Some people point to the secularist trends which characterised the second half of the twentieth century and proved unstoppable. But that’s a bit vague.
Others point to the Second Vatican Council. Some say it didn’t go far enough. Its spirit was thwarted, its promises dashed in retrograde acts like the promulgation of Humanae Vitae. The pontificates of Paul VI and John Paul II undid all the good work of John XXIII, and clergy, religious, and people left in droves.
I find that explanation impossible to swallow. I was brought up on ‘conciliar Catholicism,’ and it neither attracted me or repulsed me. Its fruits, at least in my own experience, were tepid. It was only after I was exposed to Catholic traditions and practices which many people would call ‘pre-conciliar’ that my faith was personalised and deepened, and my love of God nourished.
Then there are others who point to the Second Vatican Council for different reasons. The vast majority of people in my own parish were catechised before the Council. Many of them blame the Council all right. But they don’t lament that it was thwarted. They lament that it was allowed to produce two generations who don’t know Catholic doctrine, who reject Catholic morality, and don’t come to Mass.

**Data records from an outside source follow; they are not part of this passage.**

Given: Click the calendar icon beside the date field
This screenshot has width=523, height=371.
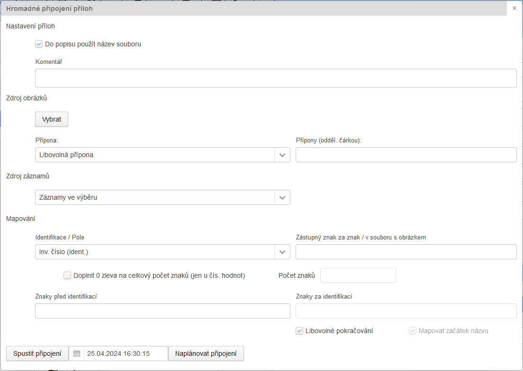Looking at the screenshot, I should coord(77,353).
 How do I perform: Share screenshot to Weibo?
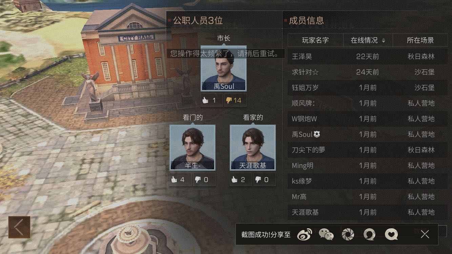pos(304,234)
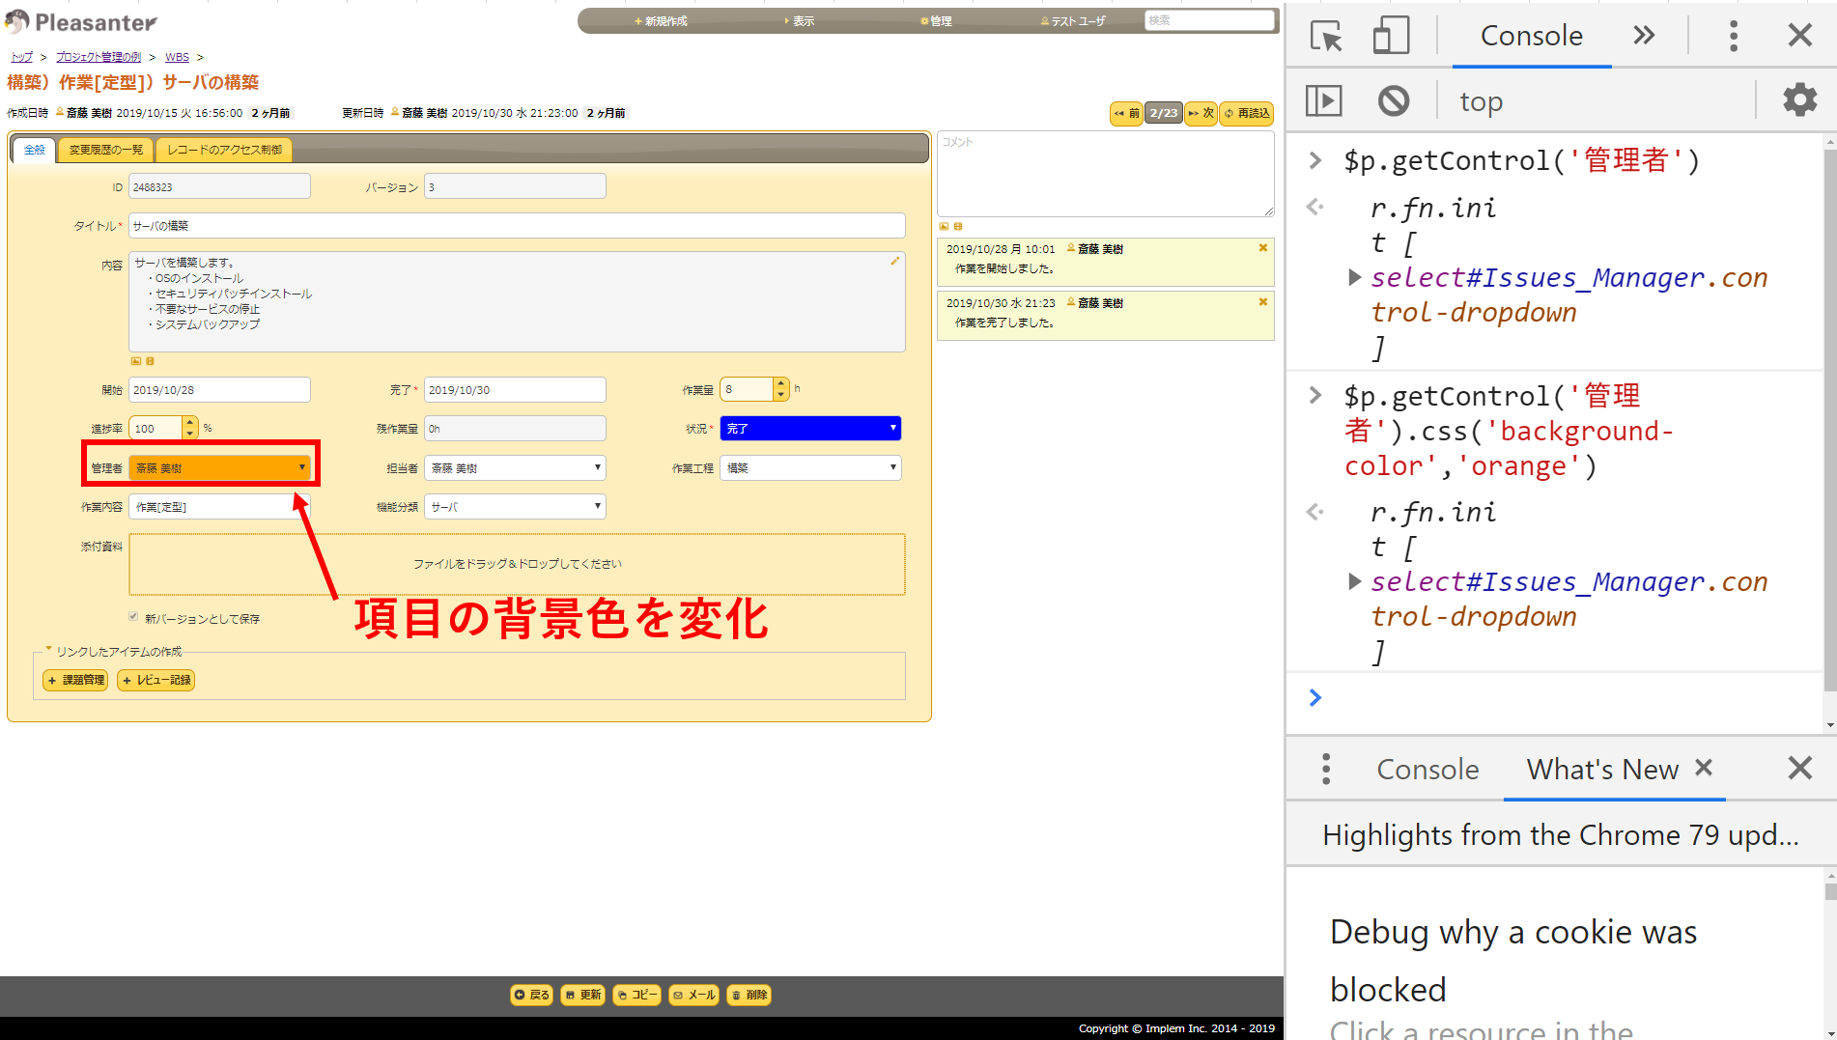Clear the console using the ban icon

pyautogui.click(x=1392, y=99)
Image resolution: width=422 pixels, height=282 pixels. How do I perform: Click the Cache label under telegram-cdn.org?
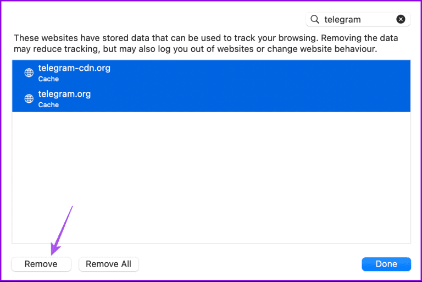tap(48, 79)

I’m not convinced that’s the answer either. It sounds feasible in the context of the Australian experience to deduce a causal link between the Church’s decline and the impact of the Council, but by all accounts the Church’s decline in Europe preceded the Council by many years.
So what’s the answer? Insofar as cause is concerned, I don’t know. Insofar as remedy is concerned, the answer is as simple as it is challenging. The Church need saints, who can do in our time what Francis and Clare did in theirs.
But instead, the Church has you and me. Better get cracking then.
“Sanctify yourself and you will sanctify society.”